Journal of Nuclear Medicine 2011; 52: 1795-1802

Context Matrix metalloproteinases (MMPs) play a key role in the development of atherosclerosis and its complications. In vivo detection and quantification of MMP activation can help track the propensity to complications and response to therapy. These investigators sought to establish an in vivo imaging approach for monitoring MMP activation in atherosclerotic mouse aorta and use it to assess the response to dietary modification.
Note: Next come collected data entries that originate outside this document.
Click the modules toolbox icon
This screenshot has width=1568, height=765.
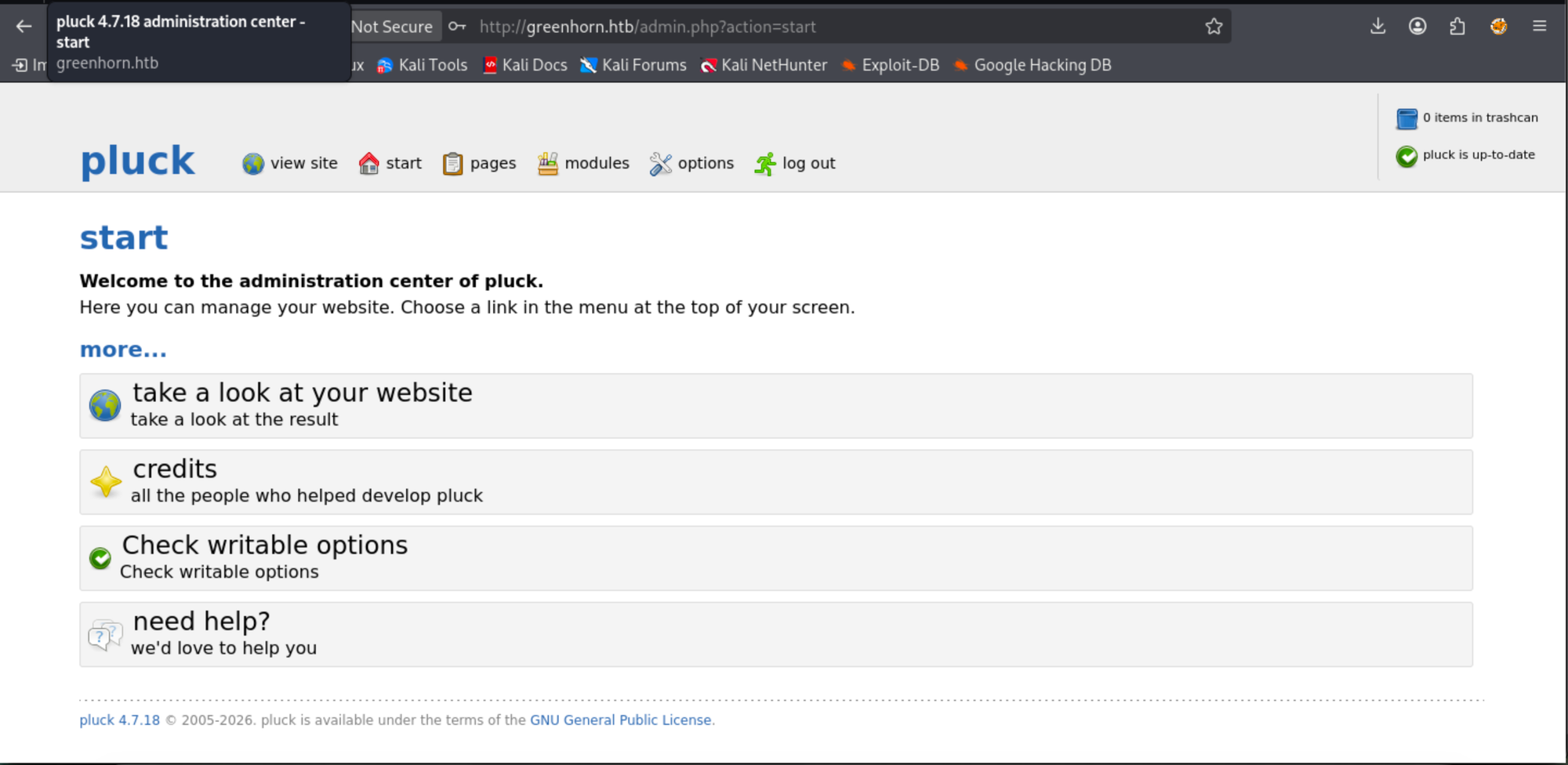547,164
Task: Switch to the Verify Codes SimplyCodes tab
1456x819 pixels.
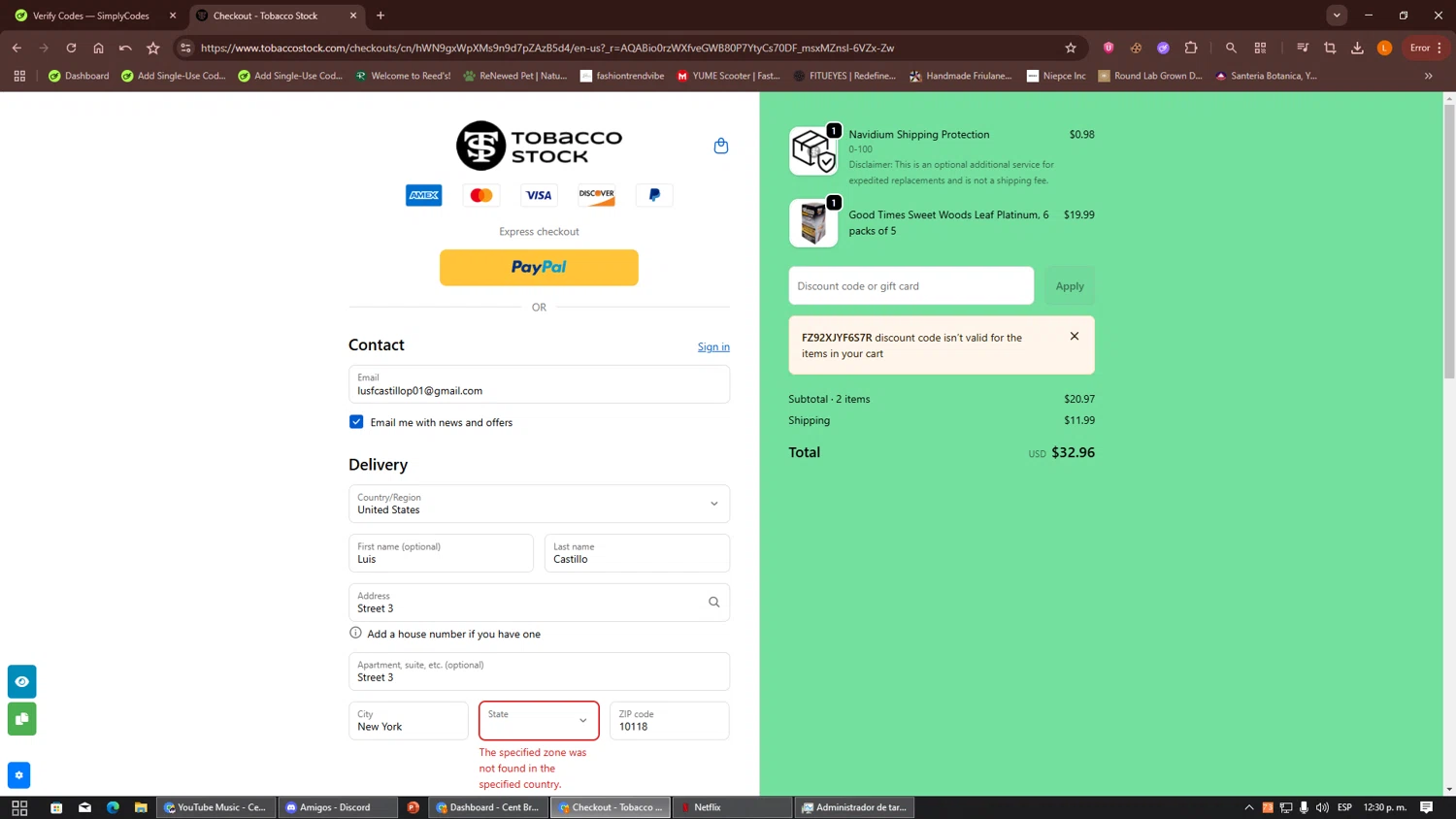Action: click(x=91, y=16)
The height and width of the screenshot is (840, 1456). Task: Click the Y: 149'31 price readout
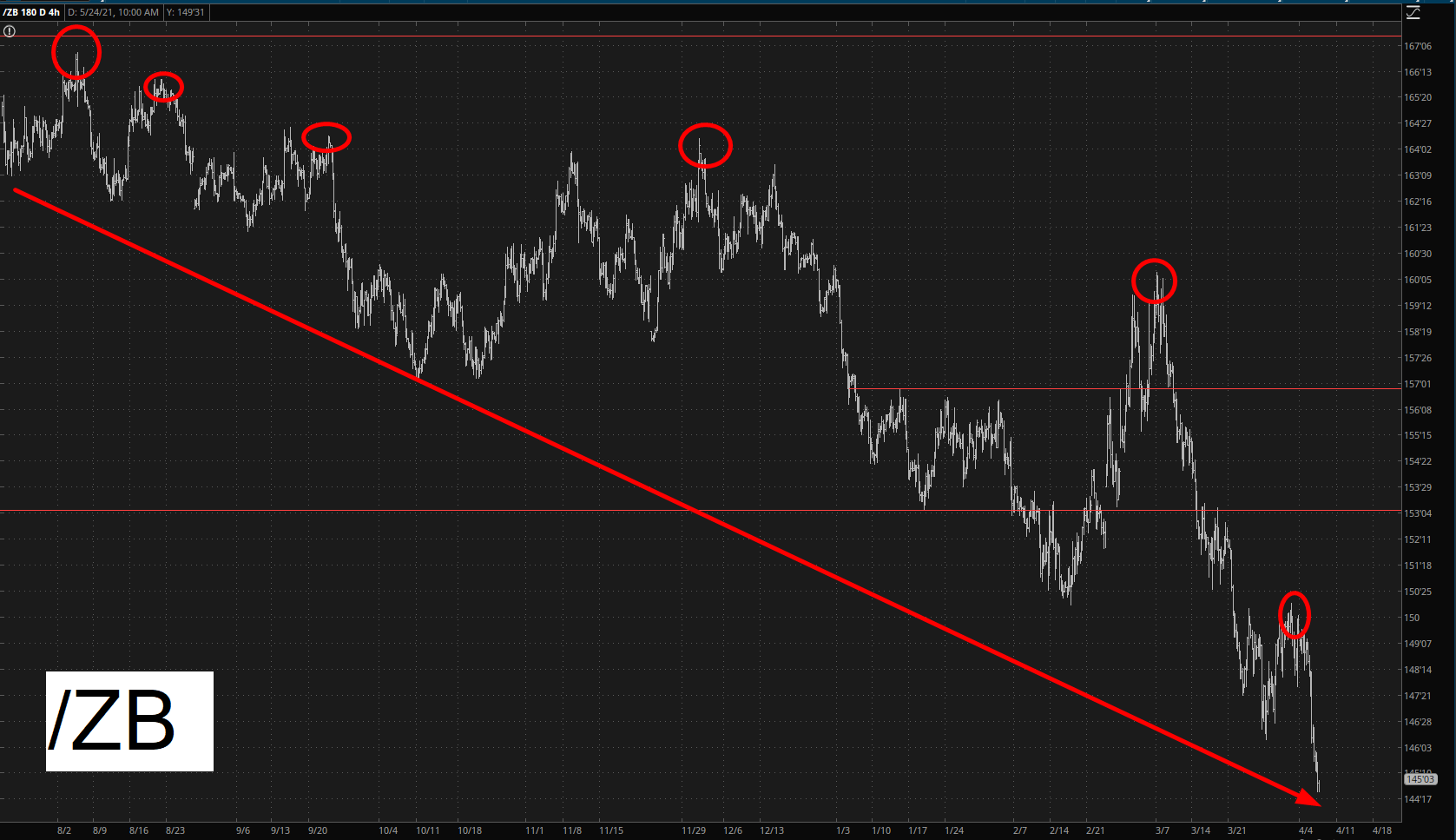pyautogui.click(x=187, y=12)
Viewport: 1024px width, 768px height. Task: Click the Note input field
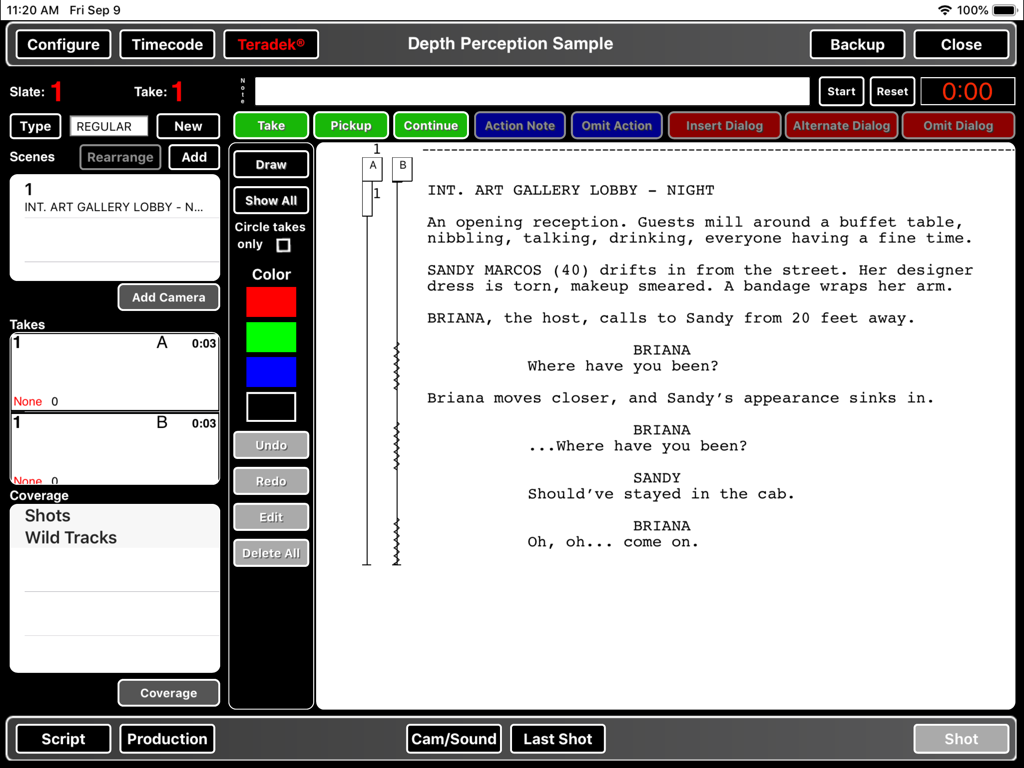tap(530, 91)
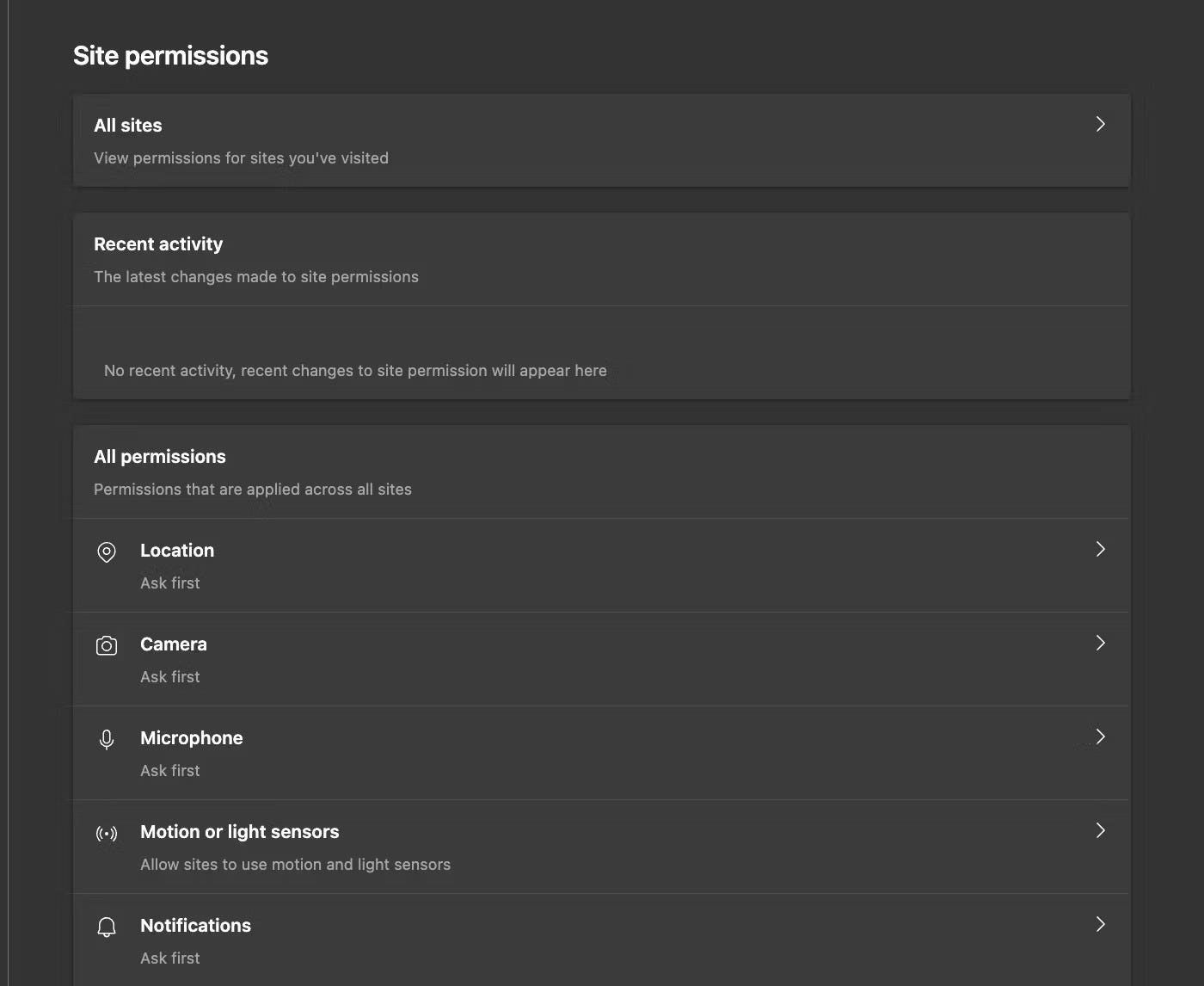This screenshot has height=986, width=1204.
Task: Click the Microphone icon
Action: coord(107,739)
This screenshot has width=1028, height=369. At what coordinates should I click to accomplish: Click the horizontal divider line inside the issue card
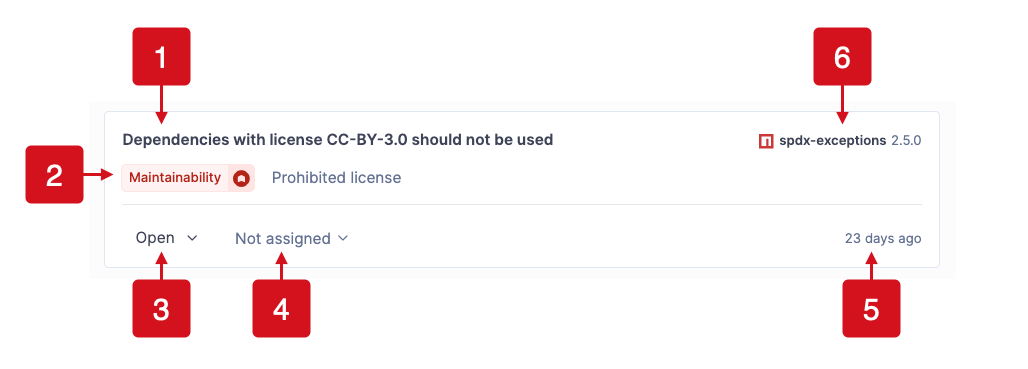tap(522, 204)
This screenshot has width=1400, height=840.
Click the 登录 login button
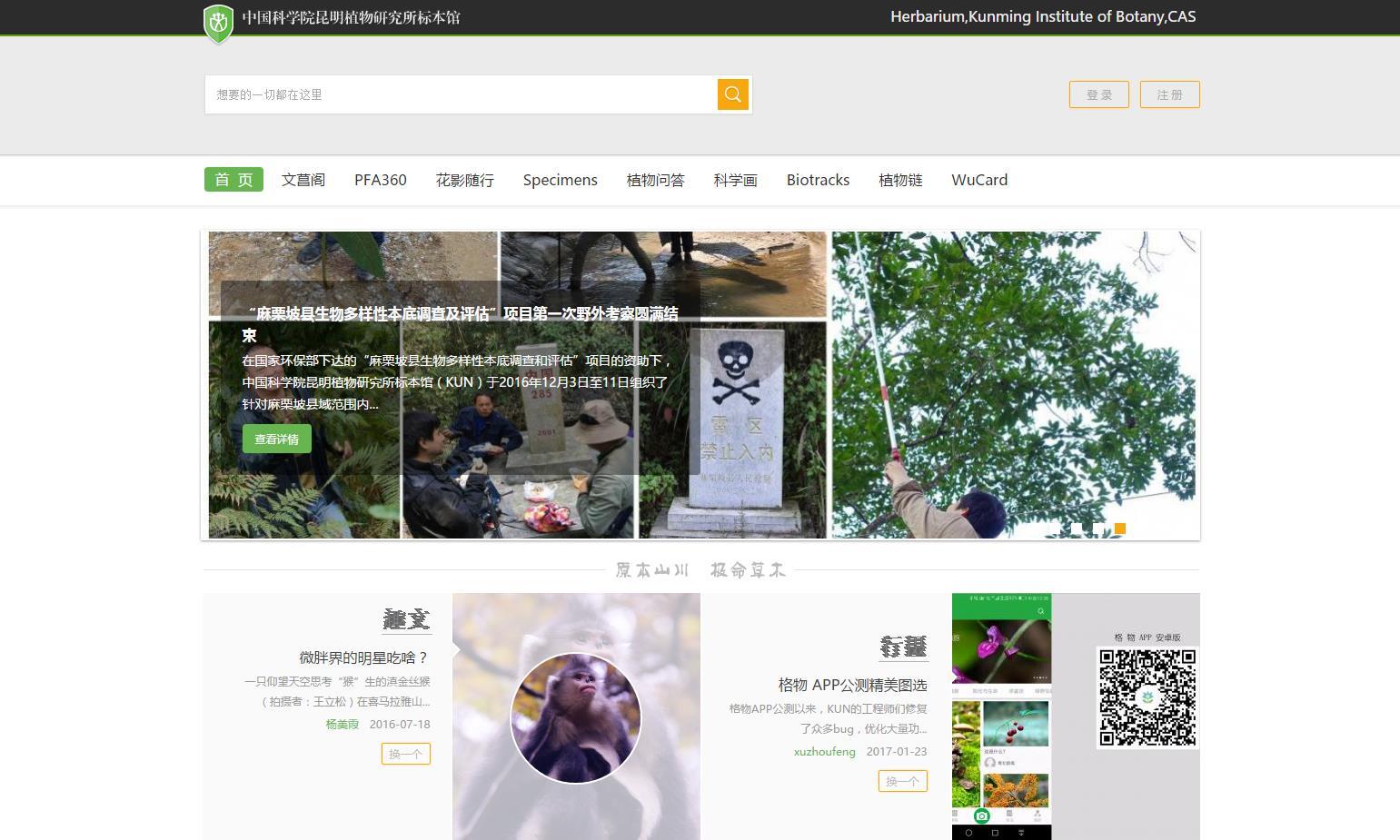pyautogui.click(x=1098, y=94)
Method and Results Apolipoprotein-deficient mice were fed normal chow or a high-fat diet (HFD) for up to 3 months or a HFD for 2 months, followed by 1 month on normal chow. Then they underwent micro-SPECT/CT, along with autoradiography and oil red O staining of tissues. After 3 months of HFD, there was considerable atherosclerosis in the aorta. In vivo micro-SPECT/CT using RP782 (an 111in-labeled tracer targeting activated MMPs) showed a heterogeneous pattern of tracer uptake along the aorta. Heterogeneity of RP782 uptake was confirmed by autoradiography, and specificity was demonstrated using excess unlabeled precursor. Tracer uptake quantified by micro-SPECT significantly correlated with uptake quantified by autoradiography. Comparison of oil red O staining with autoradiography demonstrated areas of discordance between plaque presence and tracer uptake. HFD withdrawal led to significant reduction in RP782 uptake beyond the effect on plaque area. MMP expression and macrophage infiltration were similarly heterogeneous along the aorta and significantly reduced after withdrawal from the HFD. Finally, RP782 uptake significantly correlated with aortic macrophage content. Thus, molecular imaging of MMP activation reveals the heterogeneity of atherosclerotic plaques and is a useful tool for tracking plaque biology and response to therapy.

Significance This study demonstrates the feasibility and utility of micro-SPECT/CT for in vivo imaging of MMP activity in atherosclerotic plaques.